92年発売。アイドル氷河期の90年代前半に、女優活動を中心に善戦した中江有里のファーストアルバム。
アレンジャーに萩田光雄瀬尾一三をメインに据え、80年代の保守的アイドル歌謡が展開。お手本は同じくアイドル女優だった薬師丸ひろ子斉藤由貴あたりかな。
まだまだ声がこちこちと硬くって色気が足りないけど、アイドルのファーストアルバムとしては安定した歌唱で、低音に説得力がある。特にすがすがしい生真面目さが漂うところがチャーミング。
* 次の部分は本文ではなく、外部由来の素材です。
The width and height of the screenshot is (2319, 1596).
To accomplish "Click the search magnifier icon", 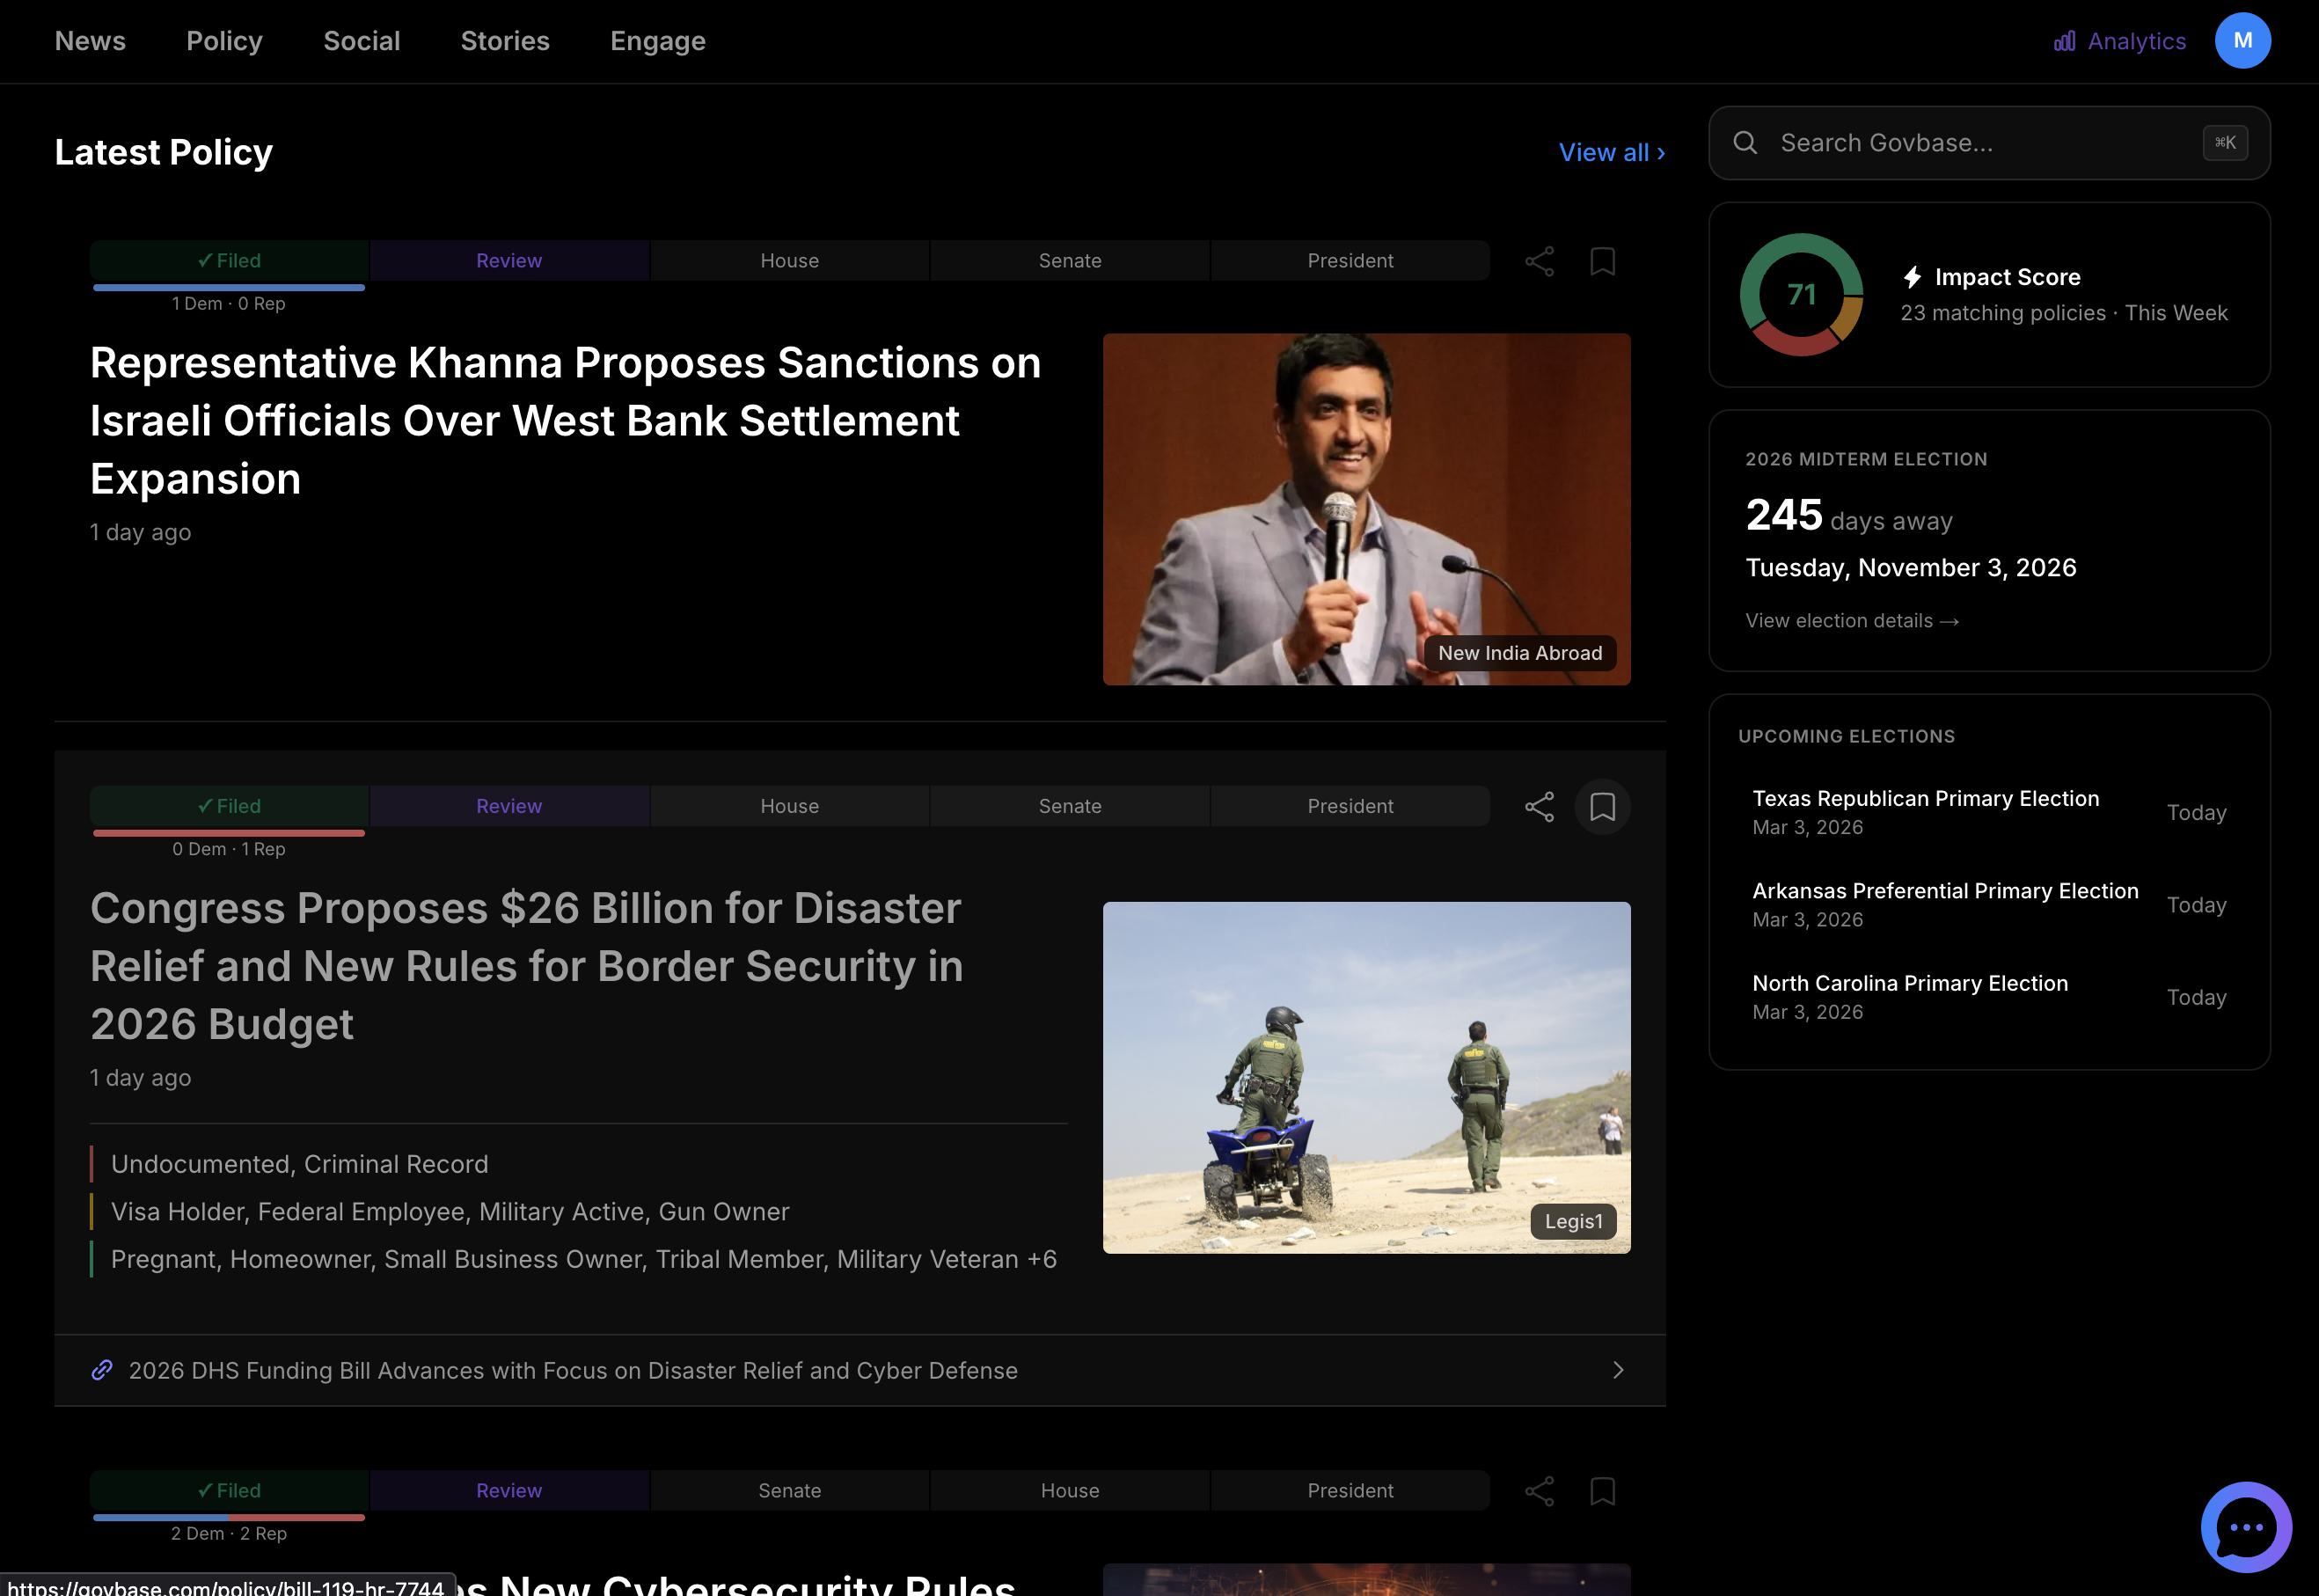I will pyautogui.click(x=1746, y=143).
図書委員タイプというか、地味な優等生タイプというか、思慮深そうなうつむき加減の眼差しときつく結んだくちびるが意志の強さを感じさせる彼女の容姿、そのまんまの世界が歌でも広がっている。
青臭いメッセージソング「理由を聞かせて」がはまるのは彼女ならでは。いつまにやら小説家・脚本家・コメンテーターという立ち位置に行ってしまった彼女らしいといえば彼女らしい。
マイナー系の「突然すぎて」「ままならぬ想い」あたりが、彼女の一番の持ち味。このあともう1枚アルバムを出して歌手は廃業、もうちょっと歌を続けてもよかったよね。